*** Opening of Document excerpt ***
A while ago I read "Against Method" by Paul Feyerabend and there's a section that really stuck with me, where he talks about the "myth" of Galileo. His point is that Galileo serves as sort of the mythological prototype of a scientist, and that by picking at the loose ends of the myth one can identify some contradictory elements of the popular conception of "scientific method". One of his main points of contention is Galileo's faith in the telescope, his novel implementation of bleeding edge optics technology. Feyerebend argues that Galileo invented the telescope as primarily a military invention, it revolutionized the capabilities of artillery guns (and specifically naval artillary). Having secured his finances with some wealthy patrons, he then began to hunt for nobler uses of his new tool, and landed on astronomy.

Feyerabend's point (and what I'm slowly working up to) is that applying this new (and untested) military tool to what was a very ancient and venerable domain of inquiry was actually kind of scandalous. Up until that point all human knowledge of astronomy had been generated by direct observation of the phenomenon; by introducing this new tool between the human and the stars Galileo was creating a layer of separation which had never been there before, and this was the source of much of the contemporary controversy that led to his original censure. It was one thing to base your cosmology on what could be detected by the human eye, but it seemed very "wrong" (especially to the church) to insert an unfeeling lump of metal and glass into what had before been a very "pure" interaction, which was totally comprehensible to the typical educated human.

I feel like this article is expressing a very similar fear, and I furthermore think that it's kind of "missing the point" in the same way. Human comprehension is frequently augmented by technologly; no human can truly "understand" a gravitational wave experientially. At best we understand the n-th order 'signs' that the phenomenon imprints on the tools we construct. I'd argue that LLMs play a similar role in their application in math, for example. It's about widening our sensor array, more than it is delegating the knowledge work to a robot apprentice.


Fascinating point, and one I think can definitely apply here.

Though there is a key difference – Galileo could see through his telescope the same way, every time. He also understood what the telescope did to deliver his increased knowledge.

Compare this with LLMs, which provide different answers every time, and whose internal mechanisms are poorly understood. It presents another level of uncertainty which further reduces our agency.


> Though there is a key difference – Galileo could see through his telescope the same way, every time.

Actually this is a really critical error- a core point of contention at the time was that he didn't see the same thing every time. Small variations in the lens quality, weather conditions, and user error all contributed to the discovery of what we now call "instrument noise" (not to mention natural variation in the astronomical system which we just couldn't detect with the naked eye, for example the rings of Saturn). Indeed this point was so critical that it led to the invention of least-squares curve fitting (which, ironically, is how we got to where we are today). OLS allowed us to "tame" the parts of the system that we couldn't comprehend, but it was emphatically not a given that telescopes had inter-measurement reliability when they first debuted.
*** Close of Document excerpt ***
*** Opening of Provided information ***
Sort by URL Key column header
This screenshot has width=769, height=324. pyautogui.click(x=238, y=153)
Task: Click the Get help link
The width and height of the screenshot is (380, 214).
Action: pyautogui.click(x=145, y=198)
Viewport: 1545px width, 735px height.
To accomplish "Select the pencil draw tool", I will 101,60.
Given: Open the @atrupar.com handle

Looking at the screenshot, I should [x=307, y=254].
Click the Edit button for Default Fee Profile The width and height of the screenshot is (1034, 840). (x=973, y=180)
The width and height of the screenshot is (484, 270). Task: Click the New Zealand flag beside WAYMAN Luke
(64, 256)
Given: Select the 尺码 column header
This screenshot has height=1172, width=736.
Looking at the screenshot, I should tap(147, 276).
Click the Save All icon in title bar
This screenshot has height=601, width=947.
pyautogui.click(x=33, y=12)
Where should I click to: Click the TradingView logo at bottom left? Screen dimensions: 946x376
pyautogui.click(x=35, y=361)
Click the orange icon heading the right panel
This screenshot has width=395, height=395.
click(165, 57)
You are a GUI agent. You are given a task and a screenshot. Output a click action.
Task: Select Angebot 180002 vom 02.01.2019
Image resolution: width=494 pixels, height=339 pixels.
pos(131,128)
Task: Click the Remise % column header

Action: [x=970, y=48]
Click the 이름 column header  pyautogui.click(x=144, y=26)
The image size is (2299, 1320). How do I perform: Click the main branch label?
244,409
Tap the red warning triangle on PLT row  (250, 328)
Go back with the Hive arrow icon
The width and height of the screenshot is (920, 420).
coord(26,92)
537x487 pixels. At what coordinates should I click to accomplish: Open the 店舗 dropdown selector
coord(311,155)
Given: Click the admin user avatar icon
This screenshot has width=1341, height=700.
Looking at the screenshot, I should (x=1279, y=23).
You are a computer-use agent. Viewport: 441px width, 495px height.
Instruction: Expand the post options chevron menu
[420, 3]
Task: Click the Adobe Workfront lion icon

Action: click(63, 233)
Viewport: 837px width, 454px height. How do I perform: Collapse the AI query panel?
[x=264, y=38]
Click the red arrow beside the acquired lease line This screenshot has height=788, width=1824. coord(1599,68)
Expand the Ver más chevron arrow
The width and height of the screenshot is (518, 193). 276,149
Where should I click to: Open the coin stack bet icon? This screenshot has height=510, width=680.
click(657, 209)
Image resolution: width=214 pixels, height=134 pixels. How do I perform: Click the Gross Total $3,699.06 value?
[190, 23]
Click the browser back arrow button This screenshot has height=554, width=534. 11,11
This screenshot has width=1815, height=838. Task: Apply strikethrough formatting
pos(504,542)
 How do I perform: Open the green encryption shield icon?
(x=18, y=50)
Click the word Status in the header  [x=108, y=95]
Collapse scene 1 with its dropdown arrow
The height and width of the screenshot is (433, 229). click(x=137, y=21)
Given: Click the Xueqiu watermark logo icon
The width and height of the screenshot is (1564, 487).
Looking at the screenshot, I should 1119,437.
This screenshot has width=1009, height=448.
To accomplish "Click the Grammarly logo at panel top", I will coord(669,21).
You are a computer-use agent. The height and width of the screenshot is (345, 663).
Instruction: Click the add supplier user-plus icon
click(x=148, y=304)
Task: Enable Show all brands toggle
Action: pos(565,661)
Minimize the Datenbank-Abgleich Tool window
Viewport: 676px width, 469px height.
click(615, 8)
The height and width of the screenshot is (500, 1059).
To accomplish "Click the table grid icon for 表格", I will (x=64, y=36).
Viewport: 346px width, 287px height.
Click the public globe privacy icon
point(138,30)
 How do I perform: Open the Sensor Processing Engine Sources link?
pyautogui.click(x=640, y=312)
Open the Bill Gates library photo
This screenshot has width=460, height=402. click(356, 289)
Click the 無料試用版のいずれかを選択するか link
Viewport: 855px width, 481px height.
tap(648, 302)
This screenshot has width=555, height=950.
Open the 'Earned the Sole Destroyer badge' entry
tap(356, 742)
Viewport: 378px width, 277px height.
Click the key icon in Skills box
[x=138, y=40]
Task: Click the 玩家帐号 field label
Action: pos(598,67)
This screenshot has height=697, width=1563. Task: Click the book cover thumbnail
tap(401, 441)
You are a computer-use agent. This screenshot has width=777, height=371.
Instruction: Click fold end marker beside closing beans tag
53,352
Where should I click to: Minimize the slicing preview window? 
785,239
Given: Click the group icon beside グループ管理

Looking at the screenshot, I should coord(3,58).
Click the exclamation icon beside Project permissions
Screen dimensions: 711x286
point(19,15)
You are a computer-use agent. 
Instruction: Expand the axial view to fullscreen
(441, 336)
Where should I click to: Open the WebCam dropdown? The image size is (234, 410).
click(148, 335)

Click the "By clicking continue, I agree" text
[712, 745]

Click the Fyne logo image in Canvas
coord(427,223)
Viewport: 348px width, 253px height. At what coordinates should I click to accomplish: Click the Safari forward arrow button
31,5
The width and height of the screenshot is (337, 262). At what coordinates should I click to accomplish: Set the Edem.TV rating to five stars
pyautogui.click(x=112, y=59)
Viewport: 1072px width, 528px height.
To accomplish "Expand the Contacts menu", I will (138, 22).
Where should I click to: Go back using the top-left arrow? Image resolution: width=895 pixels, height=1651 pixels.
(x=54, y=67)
*** Close of Provided information ***
• **Problem set**
1. Answer these questions using the Galileo discussion:
(a) What was Galileo's telescope primarily, according to Feyerabend as described in the text?
(b) What two features of LLMs does the reply that begins "Fascinating point" contrast with Galileo's telescope?
(c) What method does the last reply say was invented because observations through telescopes varied?
2. Update the Galileo discussion by rewriting it from "Feyerabend's point (and" up to and including "typical educated human.", replacing "the church" with "the clergy".

• **Solutions per task**
1.
(a) A military invention that revolutionized the capabilities of artillery guns, specifically naval artillery.
(b) LLMs provide different answers every time, and their internal mechanisms are poorly understood.
(c) Least-squares curve fitting.

2.
Feyerabend's point (and what I'm slowly working up to) is that applying this new (and untested) military tool to what was a very ancient and venerable domain of inquiry was actually kind of scandalous. Up until that point all human knowledge of astronomy had been generated by direct observation of the phenomenon; by introducing this new tool between the human and the stars Galileo was creating a layer of separation which had never been there before, and this was the source of much of the contemporary controversy that led to his original censure. It was one thing to base your cosmology on what could be detected by the human eye, but it seemed very "wrong" (especially to the clergy) to insert an unfeeling lump of metal and glass into what had before been a very "pure" interaction, which was totally comprehensible to the typical educated human.